Health Care Heartburn
Trump at first first appeared very much on board last October as Sens. Lamar Alexander, R-Tenn., and Patty Murray, D-Wash., searched for rare bipartisan common ground to find a short-term fix to some flaws in the Obama-era 2010 health care law. He said as much during remarks in the Rose Garden.
But the next day, he reversed himself.
“While I commend the bipartisan work done by Senators Alexander and Murray — and I do commend it — I continue to believe Congress must find a solution to the Obamacare mess instead of providing bailouts to insurance companies,” Trump said.
And in a tweet the same day, the president, despite saying he and his team had been involved in the Alexander-Murray process, said he could not “support bailing out ins co’s who have made a fortune w/ O’Care.”
‘Moving the goalpost’
The list goes on, from the president’s signal of support for a government shutdown-averting spending bill then his threat to veto it, to his denial of dictating a July 2017 memo about a Trump Tower meeting with a Russian attorney one of his sons and son-in-law attended, to his admission-turned-denial about why he fired FBI Director James B. Comey.
There are other policy flip-flops, too: His decision to keep U.S. troops in Afghanistan and Syria, and his more recent suggestions he could rejoin the Trans-Pacific Partnership, an Obama-era pact he slammed as a candidate, then withdrew the country from after elected.

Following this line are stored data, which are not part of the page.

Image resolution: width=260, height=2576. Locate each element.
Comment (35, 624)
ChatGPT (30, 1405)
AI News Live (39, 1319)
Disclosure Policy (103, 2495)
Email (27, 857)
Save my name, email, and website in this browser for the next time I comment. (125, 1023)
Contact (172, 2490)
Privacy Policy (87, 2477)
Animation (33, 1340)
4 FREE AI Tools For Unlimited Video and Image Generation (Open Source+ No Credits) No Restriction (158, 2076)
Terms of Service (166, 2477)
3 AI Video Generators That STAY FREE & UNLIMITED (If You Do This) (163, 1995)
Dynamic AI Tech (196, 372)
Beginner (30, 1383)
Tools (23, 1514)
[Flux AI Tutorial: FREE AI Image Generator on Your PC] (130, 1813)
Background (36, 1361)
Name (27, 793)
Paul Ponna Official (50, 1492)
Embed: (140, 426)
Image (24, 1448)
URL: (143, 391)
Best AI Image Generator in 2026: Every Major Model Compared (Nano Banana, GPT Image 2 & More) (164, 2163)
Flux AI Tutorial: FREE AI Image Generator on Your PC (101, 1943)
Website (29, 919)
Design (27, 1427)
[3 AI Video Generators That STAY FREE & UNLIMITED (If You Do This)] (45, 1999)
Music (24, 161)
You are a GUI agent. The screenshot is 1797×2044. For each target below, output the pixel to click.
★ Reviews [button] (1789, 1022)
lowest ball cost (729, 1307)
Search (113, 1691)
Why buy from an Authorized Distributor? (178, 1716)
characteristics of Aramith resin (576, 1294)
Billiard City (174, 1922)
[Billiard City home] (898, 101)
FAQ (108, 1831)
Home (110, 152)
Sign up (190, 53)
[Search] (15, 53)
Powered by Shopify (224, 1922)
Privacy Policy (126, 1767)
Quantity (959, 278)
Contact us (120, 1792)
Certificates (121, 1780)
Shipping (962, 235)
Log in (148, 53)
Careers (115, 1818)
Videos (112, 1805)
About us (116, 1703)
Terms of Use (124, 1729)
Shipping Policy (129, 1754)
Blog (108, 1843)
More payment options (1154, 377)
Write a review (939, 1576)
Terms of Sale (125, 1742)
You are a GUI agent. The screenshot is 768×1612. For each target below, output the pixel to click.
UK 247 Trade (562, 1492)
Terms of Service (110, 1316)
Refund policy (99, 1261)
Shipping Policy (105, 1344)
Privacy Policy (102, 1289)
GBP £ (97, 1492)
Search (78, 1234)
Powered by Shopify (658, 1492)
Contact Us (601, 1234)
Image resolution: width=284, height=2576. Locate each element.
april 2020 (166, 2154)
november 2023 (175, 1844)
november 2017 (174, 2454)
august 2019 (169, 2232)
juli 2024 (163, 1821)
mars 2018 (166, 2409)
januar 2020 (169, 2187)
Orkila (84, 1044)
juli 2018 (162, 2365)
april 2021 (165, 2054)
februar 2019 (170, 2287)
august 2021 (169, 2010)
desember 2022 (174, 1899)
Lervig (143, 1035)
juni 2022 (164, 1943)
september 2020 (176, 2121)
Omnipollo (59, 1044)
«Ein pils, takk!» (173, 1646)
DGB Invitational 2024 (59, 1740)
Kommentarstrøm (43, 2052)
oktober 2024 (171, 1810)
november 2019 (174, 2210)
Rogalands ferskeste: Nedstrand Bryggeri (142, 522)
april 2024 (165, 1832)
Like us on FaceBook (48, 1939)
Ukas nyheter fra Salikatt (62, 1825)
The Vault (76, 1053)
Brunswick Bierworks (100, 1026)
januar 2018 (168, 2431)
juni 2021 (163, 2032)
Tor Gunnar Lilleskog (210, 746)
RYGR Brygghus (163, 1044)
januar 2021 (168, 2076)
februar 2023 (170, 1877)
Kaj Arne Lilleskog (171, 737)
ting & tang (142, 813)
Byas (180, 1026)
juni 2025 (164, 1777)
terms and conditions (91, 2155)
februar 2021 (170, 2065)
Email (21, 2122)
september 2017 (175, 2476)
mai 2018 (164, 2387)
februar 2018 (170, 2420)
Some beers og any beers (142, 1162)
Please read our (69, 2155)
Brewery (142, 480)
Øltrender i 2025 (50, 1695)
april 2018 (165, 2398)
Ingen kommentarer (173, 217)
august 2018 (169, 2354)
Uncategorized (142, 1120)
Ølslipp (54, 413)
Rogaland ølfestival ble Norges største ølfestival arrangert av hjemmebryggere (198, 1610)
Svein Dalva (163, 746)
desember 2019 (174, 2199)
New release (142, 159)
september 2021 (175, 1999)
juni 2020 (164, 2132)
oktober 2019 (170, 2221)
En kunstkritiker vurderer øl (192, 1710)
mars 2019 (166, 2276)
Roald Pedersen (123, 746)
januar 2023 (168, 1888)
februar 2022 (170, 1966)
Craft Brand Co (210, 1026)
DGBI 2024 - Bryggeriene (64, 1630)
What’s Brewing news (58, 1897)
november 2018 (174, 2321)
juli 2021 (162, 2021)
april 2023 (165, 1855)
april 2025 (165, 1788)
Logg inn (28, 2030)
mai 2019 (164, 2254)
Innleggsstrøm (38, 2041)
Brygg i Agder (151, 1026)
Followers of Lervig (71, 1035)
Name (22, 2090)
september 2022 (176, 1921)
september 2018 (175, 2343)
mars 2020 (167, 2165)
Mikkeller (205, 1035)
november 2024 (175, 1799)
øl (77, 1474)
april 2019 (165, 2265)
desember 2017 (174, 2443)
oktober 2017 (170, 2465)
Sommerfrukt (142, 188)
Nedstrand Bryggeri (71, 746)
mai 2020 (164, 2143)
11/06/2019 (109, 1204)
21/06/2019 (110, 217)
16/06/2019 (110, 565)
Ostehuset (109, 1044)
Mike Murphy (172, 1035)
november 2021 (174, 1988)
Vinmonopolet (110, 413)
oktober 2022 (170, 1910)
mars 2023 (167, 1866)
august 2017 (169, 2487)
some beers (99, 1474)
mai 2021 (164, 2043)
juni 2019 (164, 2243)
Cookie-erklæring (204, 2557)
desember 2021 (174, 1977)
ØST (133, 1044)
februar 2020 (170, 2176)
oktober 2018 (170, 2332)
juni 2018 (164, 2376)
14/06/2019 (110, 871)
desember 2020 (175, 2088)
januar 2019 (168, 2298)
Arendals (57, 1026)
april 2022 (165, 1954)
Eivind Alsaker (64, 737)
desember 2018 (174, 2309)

The effect is a Congress often left with its collective head spinning. And that includes members of both parties, who often are left wondering whether Trump will hold the same stance he just expressed by the time they’re scheduled to vote.
Sen. Chris Coons, D-Del., described himself Wednesday as “someone who works tirelessly across the aisle, who tries to move bipartisan legislation.” He pointed to the aforementioned immigration compromise measure for which Trump & Co. first signaled support as an example of how the president’s penchant for frequent changes of heart affect policy.
“We thought we had a deal that would get the administration’s support until it got to the floor,” he told CNN. “And frankly, it is hard to keep negotiating with folks who keep moving the goalpost farther and farther.”